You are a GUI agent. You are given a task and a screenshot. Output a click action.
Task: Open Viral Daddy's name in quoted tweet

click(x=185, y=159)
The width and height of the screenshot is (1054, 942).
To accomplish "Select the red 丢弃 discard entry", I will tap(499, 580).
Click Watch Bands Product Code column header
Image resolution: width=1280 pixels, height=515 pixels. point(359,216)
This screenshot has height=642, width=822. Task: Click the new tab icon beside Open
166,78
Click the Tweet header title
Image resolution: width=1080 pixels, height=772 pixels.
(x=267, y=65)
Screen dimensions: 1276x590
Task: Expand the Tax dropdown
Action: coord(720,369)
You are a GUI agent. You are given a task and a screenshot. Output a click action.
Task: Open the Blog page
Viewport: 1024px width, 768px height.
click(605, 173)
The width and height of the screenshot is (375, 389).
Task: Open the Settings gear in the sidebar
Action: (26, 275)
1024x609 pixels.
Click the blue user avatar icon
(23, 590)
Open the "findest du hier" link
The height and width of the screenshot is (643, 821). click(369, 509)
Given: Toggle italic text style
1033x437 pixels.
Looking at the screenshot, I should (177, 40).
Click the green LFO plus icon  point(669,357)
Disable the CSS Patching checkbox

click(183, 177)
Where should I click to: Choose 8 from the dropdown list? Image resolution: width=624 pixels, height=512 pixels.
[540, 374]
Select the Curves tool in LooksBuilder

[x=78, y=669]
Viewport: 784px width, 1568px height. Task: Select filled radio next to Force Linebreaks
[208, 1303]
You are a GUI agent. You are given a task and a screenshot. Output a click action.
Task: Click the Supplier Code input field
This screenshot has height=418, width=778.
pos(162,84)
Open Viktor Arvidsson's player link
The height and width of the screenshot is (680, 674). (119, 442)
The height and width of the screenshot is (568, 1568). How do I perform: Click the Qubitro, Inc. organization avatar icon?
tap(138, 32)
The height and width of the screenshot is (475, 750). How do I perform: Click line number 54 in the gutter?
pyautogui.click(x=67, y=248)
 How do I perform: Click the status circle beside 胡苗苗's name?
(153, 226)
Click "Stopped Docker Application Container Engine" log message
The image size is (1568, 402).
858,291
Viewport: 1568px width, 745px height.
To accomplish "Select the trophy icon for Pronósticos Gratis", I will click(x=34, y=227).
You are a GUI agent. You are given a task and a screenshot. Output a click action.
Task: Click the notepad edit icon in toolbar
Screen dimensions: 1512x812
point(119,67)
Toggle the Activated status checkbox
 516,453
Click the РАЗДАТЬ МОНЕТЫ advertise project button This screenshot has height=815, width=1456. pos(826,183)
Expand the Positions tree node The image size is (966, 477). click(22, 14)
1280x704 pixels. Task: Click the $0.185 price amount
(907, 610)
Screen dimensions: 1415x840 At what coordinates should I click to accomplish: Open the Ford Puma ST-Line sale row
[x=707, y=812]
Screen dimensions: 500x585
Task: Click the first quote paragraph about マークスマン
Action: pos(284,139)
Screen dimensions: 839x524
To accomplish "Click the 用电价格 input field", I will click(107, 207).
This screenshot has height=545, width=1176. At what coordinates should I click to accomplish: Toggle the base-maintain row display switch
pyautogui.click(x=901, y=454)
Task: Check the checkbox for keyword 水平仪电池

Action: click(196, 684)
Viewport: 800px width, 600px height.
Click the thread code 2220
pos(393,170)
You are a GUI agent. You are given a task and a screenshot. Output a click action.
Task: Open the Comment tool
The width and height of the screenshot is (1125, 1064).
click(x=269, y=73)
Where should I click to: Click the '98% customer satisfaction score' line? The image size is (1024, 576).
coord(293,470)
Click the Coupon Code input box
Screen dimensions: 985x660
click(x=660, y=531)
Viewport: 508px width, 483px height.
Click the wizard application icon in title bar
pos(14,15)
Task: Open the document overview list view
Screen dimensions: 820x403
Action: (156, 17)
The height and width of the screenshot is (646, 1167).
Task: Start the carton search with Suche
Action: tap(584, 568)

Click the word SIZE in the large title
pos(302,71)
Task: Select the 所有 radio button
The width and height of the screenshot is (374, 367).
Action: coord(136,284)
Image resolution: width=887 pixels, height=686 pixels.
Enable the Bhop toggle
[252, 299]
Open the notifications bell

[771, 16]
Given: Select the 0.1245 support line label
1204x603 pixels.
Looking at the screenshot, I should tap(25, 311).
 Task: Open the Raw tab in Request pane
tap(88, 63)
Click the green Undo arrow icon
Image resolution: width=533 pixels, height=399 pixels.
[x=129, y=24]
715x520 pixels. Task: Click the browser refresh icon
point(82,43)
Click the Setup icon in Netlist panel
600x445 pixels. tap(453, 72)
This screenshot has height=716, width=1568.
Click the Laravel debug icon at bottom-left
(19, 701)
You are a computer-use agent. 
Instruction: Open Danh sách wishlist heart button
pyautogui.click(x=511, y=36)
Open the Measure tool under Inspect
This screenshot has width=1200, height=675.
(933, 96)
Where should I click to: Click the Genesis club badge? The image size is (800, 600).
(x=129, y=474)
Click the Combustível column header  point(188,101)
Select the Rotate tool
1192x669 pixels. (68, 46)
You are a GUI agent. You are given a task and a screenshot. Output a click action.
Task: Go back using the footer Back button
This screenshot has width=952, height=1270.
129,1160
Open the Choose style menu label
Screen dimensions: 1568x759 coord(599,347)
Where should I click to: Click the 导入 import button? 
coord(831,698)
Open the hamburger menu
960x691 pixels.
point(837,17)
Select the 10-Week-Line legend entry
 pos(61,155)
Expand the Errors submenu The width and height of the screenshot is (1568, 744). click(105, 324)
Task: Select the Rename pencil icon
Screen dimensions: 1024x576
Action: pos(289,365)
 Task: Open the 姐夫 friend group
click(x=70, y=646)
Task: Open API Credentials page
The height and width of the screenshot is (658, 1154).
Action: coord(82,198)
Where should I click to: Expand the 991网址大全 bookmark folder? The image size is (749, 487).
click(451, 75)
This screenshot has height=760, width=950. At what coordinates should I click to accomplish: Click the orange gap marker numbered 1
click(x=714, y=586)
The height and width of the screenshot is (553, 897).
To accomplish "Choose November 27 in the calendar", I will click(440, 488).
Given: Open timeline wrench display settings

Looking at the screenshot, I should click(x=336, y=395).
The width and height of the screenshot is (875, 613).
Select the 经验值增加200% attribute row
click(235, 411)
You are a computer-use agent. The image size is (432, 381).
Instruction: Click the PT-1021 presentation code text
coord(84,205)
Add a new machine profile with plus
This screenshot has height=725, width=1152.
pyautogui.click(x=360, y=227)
::::
# [ASSIGNMENT]
Lines with "computer": return each one from the data above.

# [RESPONSE TO THE EXERCISE]
You are a computer-use agent. 
You are a computer-use agent. The image size is (432, 381).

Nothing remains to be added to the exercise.